Stored records:
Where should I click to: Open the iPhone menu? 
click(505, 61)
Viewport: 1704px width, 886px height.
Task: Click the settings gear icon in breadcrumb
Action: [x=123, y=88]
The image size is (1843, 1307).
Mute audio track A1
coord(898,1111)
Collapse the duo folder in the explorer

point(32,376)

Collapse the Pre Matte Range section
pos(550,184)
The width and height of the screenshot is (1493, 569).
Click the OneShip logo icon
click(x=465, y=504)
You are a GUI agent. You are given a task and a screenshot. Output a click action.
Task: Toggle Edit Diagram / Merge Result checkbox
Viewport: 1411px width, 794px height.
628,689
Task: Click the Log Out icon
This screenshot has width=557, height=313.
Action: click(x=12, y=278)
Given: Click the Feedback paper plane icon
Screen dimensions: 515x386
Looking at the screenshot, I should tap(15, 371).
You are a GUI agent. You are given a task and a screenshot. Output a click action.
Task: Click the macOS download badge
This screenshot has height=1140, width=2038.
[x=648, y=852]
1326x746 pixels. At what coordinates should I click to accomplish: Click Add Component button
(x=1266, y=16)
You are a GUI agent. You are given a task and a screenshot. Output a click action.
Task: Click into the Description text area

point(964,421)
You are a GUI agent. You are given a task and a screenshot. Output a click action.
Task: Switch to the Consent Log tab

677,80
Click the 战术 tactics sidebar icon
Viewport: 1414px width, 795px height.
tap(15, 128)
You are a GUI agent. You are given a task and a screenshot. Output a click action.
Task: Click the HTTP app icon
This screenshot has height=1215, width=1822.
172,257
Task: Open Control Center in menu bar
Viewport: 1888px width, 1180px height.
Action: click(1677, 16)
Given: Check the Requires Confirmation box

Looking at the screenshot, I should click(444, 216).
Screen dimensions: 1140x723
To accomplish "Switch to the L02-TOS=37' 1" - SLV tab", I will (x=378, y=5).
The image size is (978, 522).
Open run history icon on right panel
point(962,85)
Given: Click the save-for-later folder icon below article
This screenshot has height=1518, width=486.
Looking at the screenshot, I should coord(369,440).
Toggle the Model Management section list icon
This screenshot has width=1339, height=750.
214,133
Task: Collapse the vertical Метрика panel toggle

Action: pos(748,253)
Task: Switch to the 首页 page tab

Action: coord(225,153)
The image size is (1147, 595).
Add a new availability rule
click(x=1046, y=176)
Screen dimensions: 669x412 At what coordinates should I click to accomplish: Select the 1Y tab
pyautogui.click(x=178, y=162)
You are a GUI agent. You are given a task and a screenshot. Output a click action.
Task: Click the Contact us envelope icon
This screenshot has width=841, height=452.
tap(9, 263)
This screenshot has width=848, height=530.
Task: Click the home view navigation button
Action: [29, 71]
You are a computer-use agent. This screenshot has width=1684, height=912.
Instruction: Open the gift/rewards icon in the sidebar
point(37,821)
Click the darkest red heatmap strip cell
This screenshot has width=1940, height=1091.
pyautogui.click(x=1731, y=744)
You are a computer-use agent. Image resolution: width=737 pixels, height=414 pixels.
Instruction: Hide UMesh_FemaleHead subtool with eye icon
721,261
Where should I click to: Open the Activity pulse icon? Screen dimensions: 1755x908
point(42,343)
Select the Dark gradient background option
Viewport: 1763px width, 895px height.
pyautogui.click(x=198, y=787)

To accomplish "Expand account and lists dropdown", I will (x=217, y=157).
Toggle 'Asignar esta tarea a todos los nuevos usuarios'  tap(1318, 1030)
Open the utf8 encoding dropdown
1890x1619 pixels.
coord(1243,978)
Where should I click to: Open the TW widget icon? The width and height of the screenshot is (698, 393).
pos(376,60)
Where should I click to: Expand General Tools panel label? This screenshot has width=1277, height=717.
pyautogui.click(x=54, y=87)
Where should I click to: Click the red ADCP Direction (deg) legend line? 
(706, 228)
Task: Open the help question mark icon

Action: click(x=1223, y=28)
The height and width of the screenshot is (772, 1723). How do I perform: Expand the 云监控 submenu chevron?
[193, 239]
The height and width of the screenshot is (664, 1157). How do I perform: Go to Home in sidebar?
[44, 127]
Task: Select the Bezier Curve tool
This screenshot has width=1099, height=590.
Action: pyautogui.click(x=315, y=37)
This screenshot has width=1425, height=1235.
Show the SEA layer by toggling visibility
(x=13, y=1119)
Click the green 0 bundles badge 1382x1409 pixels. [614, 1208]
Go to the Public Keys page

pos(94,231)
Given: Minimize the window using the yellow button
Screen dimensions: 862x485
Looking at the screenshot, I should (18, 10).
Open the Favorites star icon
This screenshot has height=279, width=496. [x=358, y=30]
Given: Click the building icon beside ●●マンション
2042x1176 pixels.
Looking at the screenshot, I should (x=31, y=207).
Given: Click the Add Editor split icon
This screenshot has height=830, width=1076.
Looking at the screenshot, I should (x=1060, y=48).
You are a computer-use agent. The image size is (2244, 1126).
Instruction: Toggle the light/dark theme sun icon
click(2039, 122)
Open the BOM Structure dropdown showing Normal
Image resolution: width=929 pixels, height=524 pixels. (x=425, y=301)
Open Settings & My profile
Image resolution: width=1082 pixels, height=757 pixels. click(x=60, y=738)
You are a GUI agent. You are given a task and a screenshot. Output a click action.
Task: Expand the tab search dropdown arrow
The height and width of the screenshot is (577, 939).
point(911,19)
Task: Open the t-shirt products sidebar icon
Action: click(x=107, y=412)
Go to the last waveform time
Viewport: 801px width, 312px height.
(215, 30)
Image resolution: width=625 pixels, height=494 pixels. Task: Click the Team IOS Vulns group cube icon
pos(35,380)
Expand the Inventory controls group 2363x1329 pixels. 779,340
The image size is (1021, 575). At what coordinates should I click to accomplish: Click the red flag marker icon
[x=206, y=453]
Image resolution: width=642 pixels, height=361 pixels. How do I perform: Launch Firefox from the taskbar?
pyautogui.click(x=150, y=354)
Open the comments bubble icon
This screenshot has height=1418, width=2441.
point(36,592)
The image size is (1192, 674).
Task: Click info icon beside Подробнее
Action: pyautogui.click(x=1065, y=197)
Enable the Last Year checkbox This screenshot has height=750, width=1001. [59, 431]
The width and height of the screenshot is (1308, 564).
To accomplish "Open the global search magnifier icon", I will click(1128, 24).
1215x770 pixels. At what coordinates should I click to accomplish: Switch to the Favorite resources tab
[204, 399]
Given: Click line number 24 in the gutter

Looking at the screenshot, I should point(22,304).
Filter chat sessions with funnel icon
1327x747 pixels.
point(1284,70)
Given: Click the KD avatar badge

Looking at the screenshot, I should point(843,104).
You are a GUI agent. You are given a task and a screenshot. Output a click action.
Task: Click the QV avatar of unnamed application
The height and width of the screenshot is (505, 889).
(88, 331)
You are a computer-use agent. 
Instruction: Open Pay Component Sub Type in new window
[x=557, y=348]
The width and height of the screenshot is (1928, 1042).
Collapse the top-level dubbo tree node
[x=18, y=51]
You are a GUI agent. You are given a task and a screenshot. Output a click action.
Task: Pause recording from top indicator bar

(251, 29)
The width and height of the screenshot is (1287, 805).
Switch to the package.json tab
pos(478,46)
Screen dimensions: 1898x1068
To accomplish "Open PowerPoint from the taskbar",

## REQUIREMENT:
Copy out each entry precisely. Leave nothing out.

## RESULT OF THE EXERCISE:
Where should I click to: Open the iPhone menu? 
click(505, 61)
Viewport: 1704px width, 886px height.
Task: Click the settings gear icon in breadcrumb
Action: [x=123, y=88]
The image size is (1843, 1307).
Mute audio track A1
coord(898,1111)
Collapse the duo folder in the explorer

point(32,376)

Collapse the Pre Matte Range section
pos(550,184)
The width and height of the screenshot is (1493, 569).
Click the OneShip logo icon
click(x=465, y=504)
You are a GUI agent. You are given a task and a screenshot. Output a click action.
Task: Toggle Edit Diagram / Merge Result checkbox
Viewport: 1411px width, 794px height.
628,689
Task: Click the Log Out icon
This screenshot has width=557, height=313.
Action: click(x=12, y=278)
Given: Click the Feedback paper plane icon
Screen dimensions: 515x386
Looking at the screenshot, I should tap(15, 371).
You are a GUI agent. You are given a task and a screenshot. Output a click action.
Task: Click the macOS download badge
This screenshot has height=1140, width=2038.
[x=648, y=852]
1326x746 pixels. At what coordinates should I click to accomplish: Click Add Component button
(x=1266, y=16)
You are a GUI agent. You are given a task and a screenshot. Output a click action.
Task: Click into the Description text area

point(964,421)
You are a GUI agent. You are given a task and a screenshot. Output a click action.
Task: Switch to the Consent Log tab

677,80
Click the 战术 tactics sidebar icon
Viewport: 1414px width, 795px height.
tap(15, 128)
You are a GUI agent. You are given a task and a screenshot. Output a click action.
Task: Click the HTTP app icon
This screenshot has height=1215, width=1822.
172,257
Task: Open Control Center in menu bar
Viewport: 1888px width, 1180px height.
Action: click(1677, 16)
Given: Check the Requires Confirmation box

Looking at the screenshot, I should click(444, 216).
Screen dimensions: 1140x723
To accomplish "Switch to the L02-TOS=37' 1" - SLV tab", I will (x=378, y=5).
The image size is (978, 522).
Open run history icon on right panel
point(962,85)
Given: Click the save-for-later folder icon below article
This screenshot has height=1518, width=486.
Looking at the screenshot, I should coord(369,440).
Toggle the Model Management section list icon
This screenshot has width=1339, height=750.
214,133
Task: Collapse the vertical Метрика panel toggle

Action: pos(748,253)
Task: Switch to the 首页 page tab

Action: coord(225,153)
The image size is (1147, 595).
Add a new availability rule
click(x=1046, y=176)
Screen dimensions: 669x412 At what coordinates should I click to accomplish: Select the 1Y tab
pyautogui.click(x=178, y=162)
You are a GUI agent. You are given a task and a screenshot. Output a click action.
Task: Click the Contact us envelope icon
This screenshot has width=841, height=452.
tap(9, 263)
This screenshot has width=848, height=530.
Task: Click the home view navigation button
Action: [29, 71]
You are a computer-use agent. This screenshot has width=1684, height=912.
Instruction: Open the gift/rewards icon in the sidebar
point(37,821)
Click the darkest red heatmap strip cell
This screenshot has width=1940, height=1091.
pyautogui.click(x=1731, y=744)
You are a computer-use agent. Image resolution: width=737 pixels, height=414 pixels.
Instruction: Hide UMesh_FemaleHead subtool with eye icon
721,261
Where should I click to: Open the Activity pulse icon? Screen dimensions: 1755x908
point(42,343)
Select the Dark gradient background option
Viewport: 1763px width, 895px height.
pyautogui.click(x=198, y=787)

To accomplish "Expand account and lists dropdown", I will (x=217, y=157).
Toggle 'Asignar esta tarea a todos los nuevos usuarios'  tap(1318, 1030)
Open the utf8 encoding dropdown
1890x1619 pixels.
coord(1243,978)
Where should I click to: Open the TW widget icon? The width and height of the screenshot is (698, 393).
pos(376,60)
Where should I click to: Expand General Tools panel label? This screenshot has width=1277, height=717.
pyautogui.click(x=54, y=87)
Where should I click to: Click the red ADCP Direction (deg) legend line? 
(706, 228)
Task: Open the help question mark icon

Action: click(x=1223, y=28)
The height and width of the screenshot is (772, 1723). How do I perform: Expand the 云监控 submenu chevron?
[193, 239]
The height and width of the screenshot is (664, 1157). How do I perform: Go to Home in sidebar?
[44, 127]
Task: Select the Bezier Curve tool
This screenshot has width=1099, height=590.
Action: pyautogui.click(x=315, y=37)
This screenshot has width=1425, height=1235.
Show the SEA layer by toggling visibility
(x=13, y=1119)
Click the green 0 bundles badge 1382x1409 pixels. [614, 1208]
Go to the Public Keys page

pos(94,231)
Given: Minimize the window using the yellow button
Screen dimensions: 862x485
Looking at the screenshot, I should (18, 10).
Open the Favorites star icon
This screenshot has height=279, width=496. [x=358, y=30]
Given: Click the building icon beside ●●マンション
2042x1176 pixels.
Looking at the screenshot, I should (x=31, y=207).
Given: Click the Add Editor split icon
This screenshot has height=830, width=1076.
Looking at the screenshot, I should (x=1060, y=48).
You are a computer-use agent. The image size is (2244, 1126).
Instruction: Toggle the light/dark theme sun icon
click(2039, 122)
Open the BOM Structure dropdown showing Normal
Image resolution: width=929 pixels, height=524 pixels. (x=425, y=301)
Open Settings & My profile
Image resolution: width=1082 pixels, height=757 pixels. click(x=60, y=738)
You are a GUI agent. You are given a task and a screenshot. Output a click action.
Task: Expand the tab search dropdown arrow
The height and width of the screenshot is (577, 939).
point(911,19)
Task: Open the t-shirt products sidebar icon
Action: click(x=107, y=412)
Go to the last waveform time
Viewport: 801px width, 312px height.
(215, 30)
Image resolution: width=625 pixels, height=494 pixels. Task: Click the Team IOS Vulns group cube icon
pos(35,380)
Expand the Inventory controls group 2363x1329 pixels. 779,340
The image size is (1021, 575). At what coordinates should I click to accomplish: Click the red flag marker icon
[x=206, y=453]
Image resolution: width=642 pixels, height=361 pixels. How do I perform: Launch Firefox from the taskbar?
pyautogui.click(x=150, y=354)
Open the comments bubble icon
This screenshot has height=1418, width=2441.
point(36,592)
The image size is (1192, 674).
Task: Click info icon beside Подробнее
Action: pyautogui.click(x=1065, y=197)
Enable the Last Year checkbox This screenshot has height=750, width=1001. [59, 431]
The width and height of the screenshot is (1308, 564).
To accomplish "Open the global search magnifier icon", I will click(1128, 24).
1215x770 pixels. At what coordinates should I click to accomplish: Switch to the Favorite resources tab
[204, 399]
Given: Click line number 24 in the gutter

Looking at the screenshot, I should point(22,304).
Filter chat sessions with funnel icon
1327x747 pixels.
point(1284,70)
Given: Click the KD avatar badge

Looking at the screenshot, I should point(843,104).
You are a GUI agent. You are given a task and a screenshot. Output a click action.
Task: Click the QV avatar of unnamed application
The height and width of the screenshot is (505, 889).
(88, 331)
You are a computer-use agent. 
Instruction: Open Pay Component Sub Type in new window
[x=557, y=348]
The width and height of the screenshot is (1928, 1042).
Collapse the top-level dubbo tree node
[x=18, y=51]
You are a GUI agent. You are given a task and a screenshot. Output a click action.
Task: Pause recording from top indicator bar

(251, 29)
The width and height of the screenshot is (1287, 805).
Switch to the package.json tab
pos(478,46)
Screen dimensions: 1898x1068
To accomplish "Open PowerPoint from the taskbar",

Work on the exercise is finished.